Pero el mundo se está volviendo contra Israel, como bien dicen los ministros europeos, con muchísimo tacto, a los israelíes. Y el mundo se vuelve también en contra de nuestros políticos y amos de los medios, quienes insisten en insultar al público.

¿Cuántas veces más espera el New York Times que sus lectores toleren editoriales pusilánimes como el de la semana pasada? Hubo ataques mortíferos en Gaza, según el diario. El total de muertos fue de al menos 750, en su gran mayoría palestinos. Y luego el absurdo total: hubo acusaciones mutuas –entre Israel, Hamas o algún aliado de Hamas– sobre la autoría de los ataques. Por tanto, afirmó el Times, lo que importa ahora realmente es la forma de detener la carnicería. Así está bien: el juego de la culpa implica que nunca nadie tenga la culpa.

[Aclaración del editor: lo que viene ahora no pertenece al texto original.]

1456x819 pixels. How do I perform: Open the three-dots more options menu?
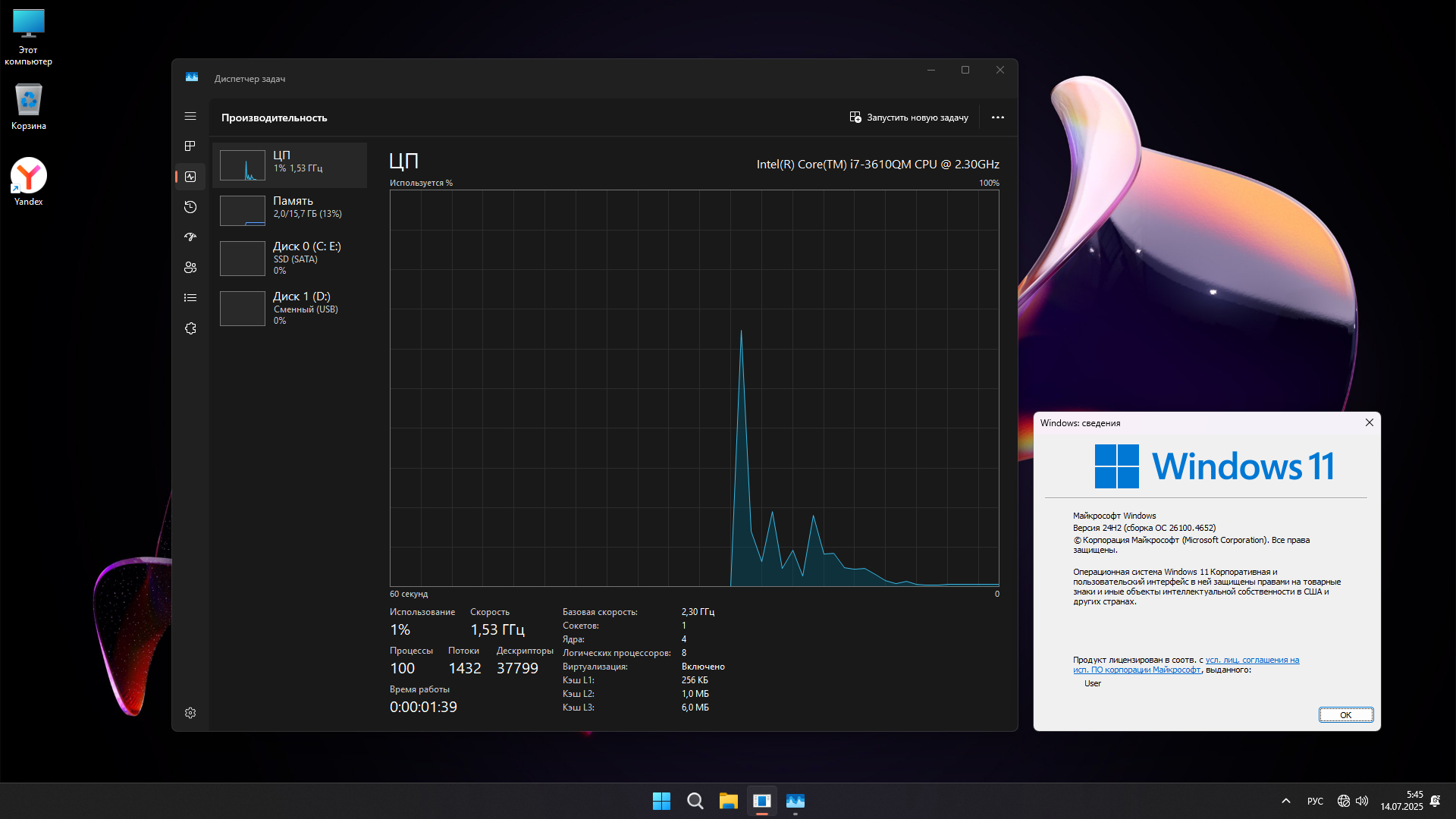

En Francia ha habido repudio popular a la forma en que el gobierno ha reaccionado al calvario de Gaza. François Hollande pidió a Israel corregir su puntería un poquito. Criticó la agresión de Hamas y las represalias israelíes. Pero luego un furioso Benjamin Netanyahu vociferó contra el Elíseo y lo obligó a cambiar de tonada. Hollande repitió su mantra habitual de Israel tiene derecho a adoptar medidas para proteger a su pueblo. Sin embargo, los miembros de la Asamblea Francesa, asqueados por el castigo colectivo infligido a los palestinos que Hollande reviró e hizo un llamado urgente para poner fin a la escalada de violencia. ¡Qué alivio!

En Irlanda, que tradicionalmente es pro palestina, desgraciadamente el Irish Times ha repetido la misma cantaleta que sus tocayos de Nueva York. El día después de que Israel bombardeó una escuela de la ONU y mató a 19 civiles, publicó en su primera plana la declaración de cese el fuego de Israel que daba detalles sobre la tregua y luego mencionó que no hubo reacción alguna de Hamas a dicho llamado. Y sólo después de ello informó a sus lectores de los 19 civiles muertos.


Un lector fustigó al periódico en una carta y lo acusó de balancear la información de manera tal que los palestinos parecieran tan culpables como los israelíes. Un desinterés de ese tamaño en realidad es una forma de apatía moral, señaló de manera muy acertada. El mundo debería al menos agradecer a los periodistas de Gaza, aunque todos sus jefes de redacción estén prófugos.